En efecto, como explicó en este mismo diario el microbiólogo César de la Fuente, el virus, que por sí mismo es candidato a daño, desarma al ejército que defiende el fortín (el cuerpo) para que otros monorraíles, las bacterias, lleguen a la estación central (pulmones), la colapsen en primera instancia, se entrechoquen a velocidades de AVE en las mesetas castellanas después y acaben derrumbando todo el edificio (infección generalizada, fallo multiorgánica).  

(Divulgación: Entre la abundantísima literatura de divulgación astrofísica, proponemos cuatro ensayos, dos referidos a Einstein y dos al Big Bang. Son estos: Albert Einstein, El significado de la relatividad. Sobre la teoría especial y la teoría general de la relatividad, Planeta-Agostini, Barcelona, 1985, 240 páginas; David Bodanis, E=mc2, Planeta, Barcelona, 2002, 357 páginas; Craig J. Hogan, El libro del Big Bang, Alianza, Madrid, 2005, 221 páginas; Steven Weinberg, Los tres primeros minutos del Universo, Salvat, Barcelona, 1993, 178 páginas; este librito de Weinberg, Premio Nobel de Física en 1979, es, entre los leídos o consultados por nosotros, uno de los más sencillos y, paralelamente, más envolventes. Para quien tenga interés en profundizar un poco más en el bosón de Higgs: La Partícula Divina, de Leon Lederman y Dick Teresi, Crítica, Barcelona, 1996, 391 páginas).

IV. La confesión   

Desde las líneas de tensión que nos sustentan, la Ética y la Moral no las aceptamos en su totalidad académica y, ni mucho menos, en el corsé kantiano. Correspondientemente, la idea platónica de Bien no nos sirve para enfrentarnos a la Idea de Mal que, en su desenvolvimiento material, estruja la Idea de Bien, la encoge al modo de una cabeza jibarizada.

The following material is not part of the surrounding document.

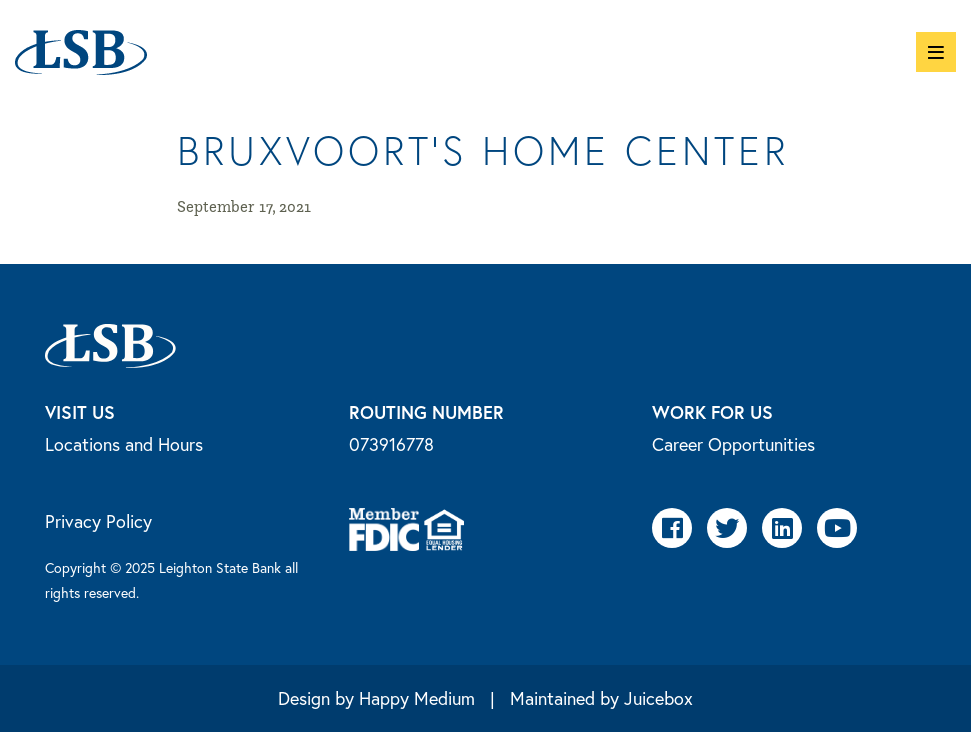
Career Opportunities (733, 444)
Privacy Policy (98, 521)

Así pues, hemos de ser honestos con el lector y confesar que, de poder transformarnos en el COVID-19, pero con algún gen del raciocinio, que nos permita tener una cierta capacidad de voluntad, seríamos selectivos y letales, letales para cuantos encarnan el Mal Absoluto.

En este trance, acotar qué es el Mal Absoluto es imperativo. Recurrimos, como aproximación, al relato de Henry James (escritor excepcional que se adentraba a menudo en las inquietantes sombras de la mente) Otra vuelta de tuerca, que se recoge en la edición que manejamos, la de Espasa, Madrid, 2011, 366 páginas, con el título Daisy Miller, Otra vuelta de tuerca y otros relatos. En las páginas 123 y 124, el narrador escucha la historia de una “aparición espantosa a un niño mientras dormía en la habitación con su madre”. Quien va contar esta historia dice que “no es la primera manifestación (…) que yo tenga noticia que ha acaecido a un niño. Si el hecho del niño implica una vuelta de tuerca, ¿qué dirían si se tratara de dos niños?” “¡Decimos, naturalmente”, exclamó alguien, “que dos niños suponen dos vueltas!”.

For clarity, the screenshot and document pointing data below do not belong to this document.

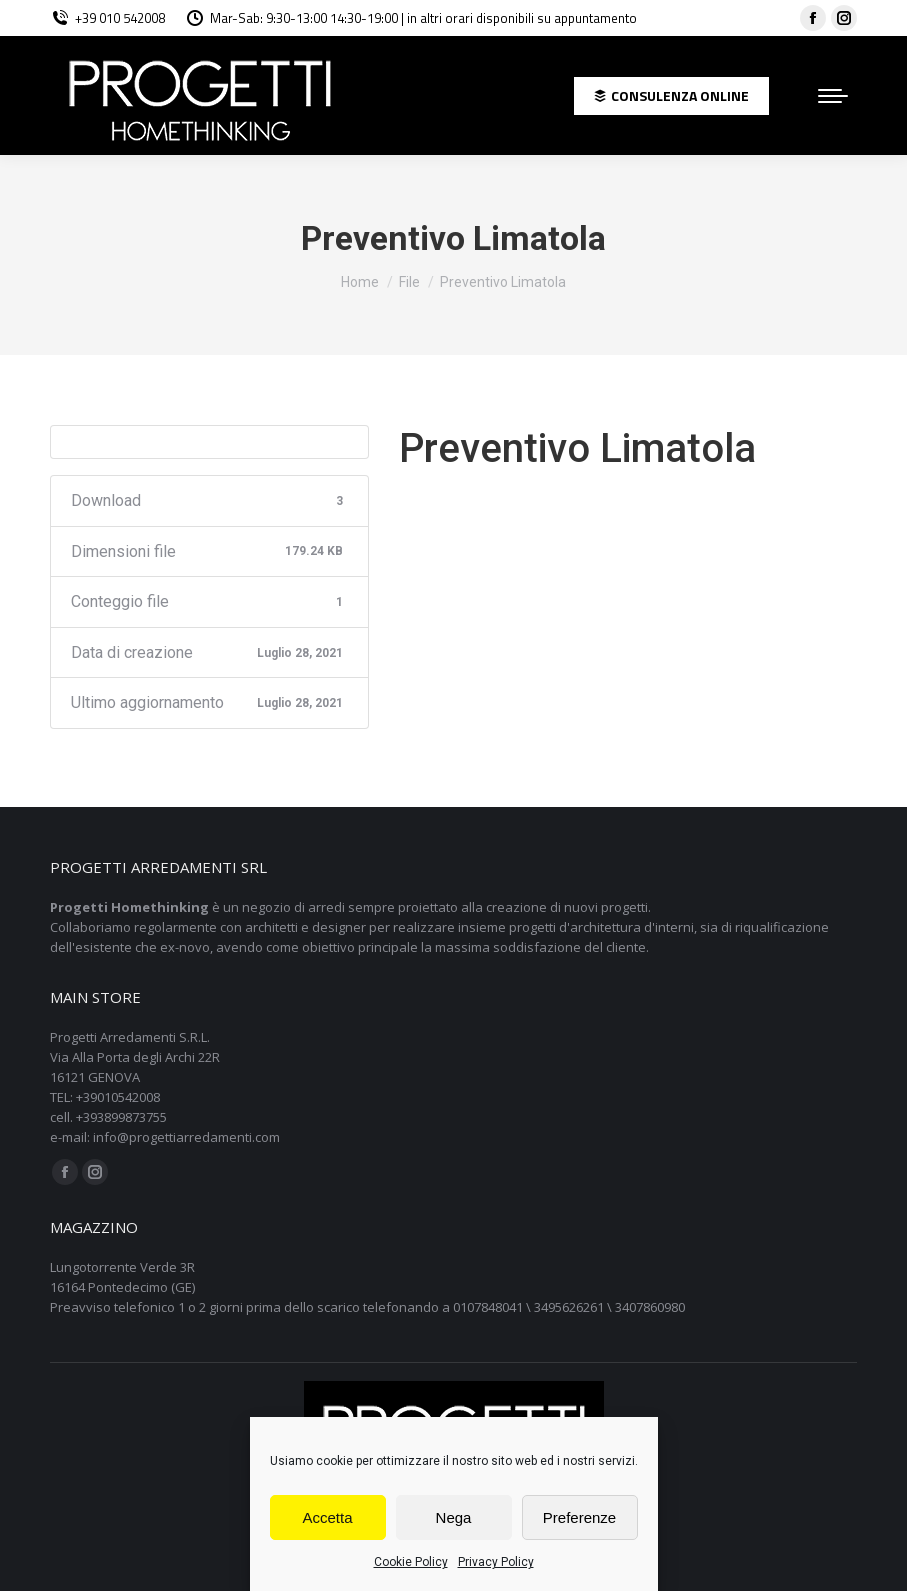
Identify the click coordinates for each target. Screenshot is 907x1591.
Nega (454, 1517)
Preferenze (579, 1517)
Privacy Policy (496, 1562)
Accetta (327, 1517)
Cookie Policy (411, 1562)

Entonces, si el Mundo contiene a cientos y cientos de millones de personas despojados de cualesquiera de los atributos elementales que les son propios, reducidos por consiguiente a despojos (un niño, una vuelta de tuerca), ¿qué decir si, a las prácticas de sangrado de tantos y tantos insaciables de usura, inseparable de su ferocidad, a la vez inseparable de su encarnizado sadismo, sumamos incisiones más profundas en los cuerpos de los despojados en tiempo de pandemia? ¿Acaso no son dos niños, dos vueltas de tuerca?